Week 7: The Parallel Pit Crew

by Jimi

Although we successfully trained our baseline PPO model to race, the process was painfully slow. Reaching 1 million training steps and a lap time of 1:41.66 took several hours. This is largely because PPO is a sample-hungry reinforcement learning algorithm; it needs a huge amount of driving experience to improve, and can only learn from its most recent experiences before discarding them.

To speed up the sample collection, I (Jimi) have branched off from the team to attempt to develop a parallel training environment.

Blog Overview:

System Overview
Training Script
Orchestrate Script
Docker Containers Running TORCS
Conclusion

System Overview

New Architecture Diagram This diagram shows the system at a high level.

So the system consists of:

A Training Script
A Orchestration Script
Docker Containers Running TORCS

At a high level, the system spins up multiple isolated TORCS instances, connects them all to a central algorithm, and manages their lifecycle.

Training Script

The training script is the central brain of the system. Instead of watching over one car at a time, it uses a vectorised environment to oversee the behaviour of multiple cars at the same time.

This creates a parallel architecture where the main Python process holds the central AI. Whilst individual background workers talk to the different network ports of our Docker containers. These workers collect batches of driving data and send them all back to the central AI to update the global network weights simultaneously.

Orchestration Script

Since TORCS was not originally designed for Reinforcement Learning, we have had to implement suboptimal workarounds to turn it into an AI training ground. Most notably, having to kill the TORCS process when the car either crashes or runs out of time.

The main functionalities of the orchestration script are to manage the Docker containers’ lifecycle and reset individual TORCS instances when required by the training script.

Docker Containers

If you try to open five instances of TORCS natively on your computer, they will be fighting for your system resources and network ports until they crash. By containerising the environment, we can spin up completely isolated TORCS instances which don’t know each other exist.

Inside every Docker container sits an independent installation of TORCS. As TORCS was originally built with visuals, running it in the container could be problematic. However, by launching it in “results mode”, we can bypass the graphical rendering pipeline entirely.
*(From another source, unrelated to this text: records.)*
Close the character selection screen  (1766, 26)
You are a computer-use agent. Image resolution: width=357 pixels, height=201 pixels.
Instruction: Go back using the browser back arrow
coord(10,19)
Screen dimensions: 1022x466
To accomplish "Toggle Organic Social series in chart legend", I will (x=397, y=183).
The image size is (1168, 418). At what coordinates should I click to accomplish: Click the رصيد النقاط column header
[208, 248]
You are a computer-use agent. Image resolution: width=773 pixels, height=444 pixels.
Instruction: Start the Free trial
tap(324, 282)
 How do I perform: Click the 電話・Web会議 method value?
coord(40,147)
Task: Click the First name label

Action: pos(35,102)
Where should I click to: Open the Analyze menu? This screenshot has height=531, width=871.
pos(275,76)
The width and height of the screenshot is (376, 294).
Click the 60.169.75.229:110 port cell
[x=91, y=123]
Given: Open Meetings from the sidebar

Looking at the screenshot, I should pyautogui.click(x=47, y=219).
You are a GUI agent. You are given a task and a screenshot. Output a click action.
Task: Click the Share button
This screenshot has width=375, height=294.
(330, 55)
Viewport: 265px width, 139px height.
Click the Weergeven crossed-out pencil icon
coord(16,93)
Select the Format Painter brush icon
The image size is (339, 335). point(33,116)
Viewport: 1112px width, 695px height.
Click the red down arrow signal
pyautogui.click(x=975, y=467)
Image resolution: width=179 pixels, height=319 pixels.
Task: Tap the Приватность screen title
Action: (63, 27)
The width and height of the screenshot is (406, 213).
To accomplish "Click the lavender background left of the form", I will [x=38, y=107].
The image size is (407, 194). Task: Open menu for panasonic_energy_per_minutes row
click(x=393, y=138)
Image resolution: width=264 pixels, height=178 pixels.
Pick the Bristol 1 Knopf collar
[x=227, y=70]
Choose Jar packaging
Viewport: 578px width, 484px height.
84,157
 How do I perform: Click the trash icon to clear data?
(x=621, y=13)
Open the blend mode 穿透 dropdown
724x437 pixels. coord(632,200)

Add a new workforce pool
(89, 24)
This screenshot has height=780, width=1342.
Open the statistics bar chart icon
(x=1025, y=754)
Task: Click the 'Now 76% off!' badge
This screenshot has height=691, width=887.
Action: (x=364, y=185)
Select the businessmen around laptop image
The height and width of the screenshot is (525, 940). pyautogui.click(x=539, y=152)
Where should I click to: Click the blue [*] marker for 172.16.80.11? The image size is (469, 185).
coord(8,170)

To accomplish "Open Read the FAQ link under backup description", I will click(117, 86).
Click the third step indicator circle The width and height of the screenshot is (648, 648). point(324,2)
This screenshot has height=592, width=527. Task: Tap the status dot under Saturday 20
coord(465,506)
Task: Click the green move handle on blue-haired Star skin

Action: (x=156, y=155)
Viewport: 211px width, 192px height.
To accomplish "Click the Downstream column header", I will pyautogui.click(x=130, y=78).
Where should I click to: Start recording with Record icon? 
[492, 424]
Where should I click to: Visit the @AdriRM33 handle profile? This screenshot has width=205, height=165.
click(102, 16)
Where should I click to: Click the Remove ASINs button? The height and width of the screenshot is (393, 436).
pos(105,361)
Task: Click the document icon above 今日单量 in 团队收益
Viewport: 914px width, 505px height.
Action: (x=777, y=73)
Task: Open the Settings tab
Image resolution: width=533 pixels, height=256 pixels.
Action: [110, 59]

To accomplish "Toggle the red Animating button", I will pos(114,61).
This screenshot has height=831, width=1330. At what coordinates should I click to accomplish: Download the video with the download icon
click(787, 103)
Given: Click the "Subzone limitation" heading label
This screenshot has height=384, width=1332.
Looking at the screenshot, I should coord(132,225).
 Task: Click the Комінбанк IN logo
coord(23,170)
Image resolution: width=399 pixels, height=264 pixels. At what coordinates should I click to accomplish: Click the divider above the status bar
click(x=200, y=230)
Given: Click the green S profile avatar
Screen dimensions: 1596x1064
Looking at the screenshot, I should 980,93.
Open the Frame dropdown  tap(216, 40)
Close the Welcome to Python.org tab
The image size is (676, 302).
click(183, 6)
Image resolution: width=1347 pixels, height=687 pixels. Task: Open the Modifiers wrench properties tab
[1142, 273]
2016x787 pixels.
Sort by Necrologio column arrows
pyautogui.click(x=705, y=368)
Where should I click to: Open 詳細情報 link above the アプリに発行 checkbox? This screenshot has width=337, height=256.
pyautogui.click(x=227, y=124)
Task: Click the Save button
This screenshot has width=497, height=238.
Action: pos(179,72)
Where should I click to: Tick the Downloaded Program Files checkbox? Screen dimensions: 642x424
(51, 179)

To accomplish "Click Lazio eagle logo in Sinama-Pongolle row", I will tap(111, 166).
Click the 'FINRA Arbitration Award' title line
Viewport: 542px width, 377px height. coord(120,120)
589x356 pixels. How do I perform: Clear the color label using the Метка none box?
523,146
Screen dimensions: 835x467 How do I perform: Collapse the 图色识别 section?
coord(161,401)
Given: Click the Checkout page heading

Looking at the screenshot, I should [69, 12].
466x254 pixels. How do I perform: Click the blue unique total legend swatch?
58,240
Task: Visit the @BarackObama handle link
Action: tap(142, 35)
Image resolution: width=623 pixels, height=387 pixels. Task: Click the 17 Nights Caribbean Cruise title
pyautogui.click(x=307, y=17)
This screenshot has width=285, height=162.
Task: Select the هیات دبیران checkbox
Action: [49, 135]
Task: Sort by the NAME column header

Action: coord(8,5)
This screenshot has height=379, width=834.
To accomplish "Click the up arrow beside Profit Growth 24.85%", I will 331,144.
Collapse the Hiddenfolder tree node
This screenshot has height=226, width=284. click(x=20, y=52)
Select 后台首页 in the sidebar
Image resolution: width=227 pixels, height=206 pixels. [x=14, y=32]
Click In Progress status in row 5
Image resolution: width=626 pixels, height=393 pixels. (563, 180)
This forces the game to run “headless” with zero graphical output. Not only does this solve the problem of needing a physical monitor, but it also saves a massive amount of CPU overhead, allowing the physics engine to simulate the race as fast as the processor allows.

Conclusion

This is paralell architechture is still very much an experimental setup. While it successfully bypasses the speed bottleneck we currently face, it still needs more work to try to perfect the communication between the many TORCS instances and the training script. So this is what I will be working on in the future, alongside the development of a better driver.

tags: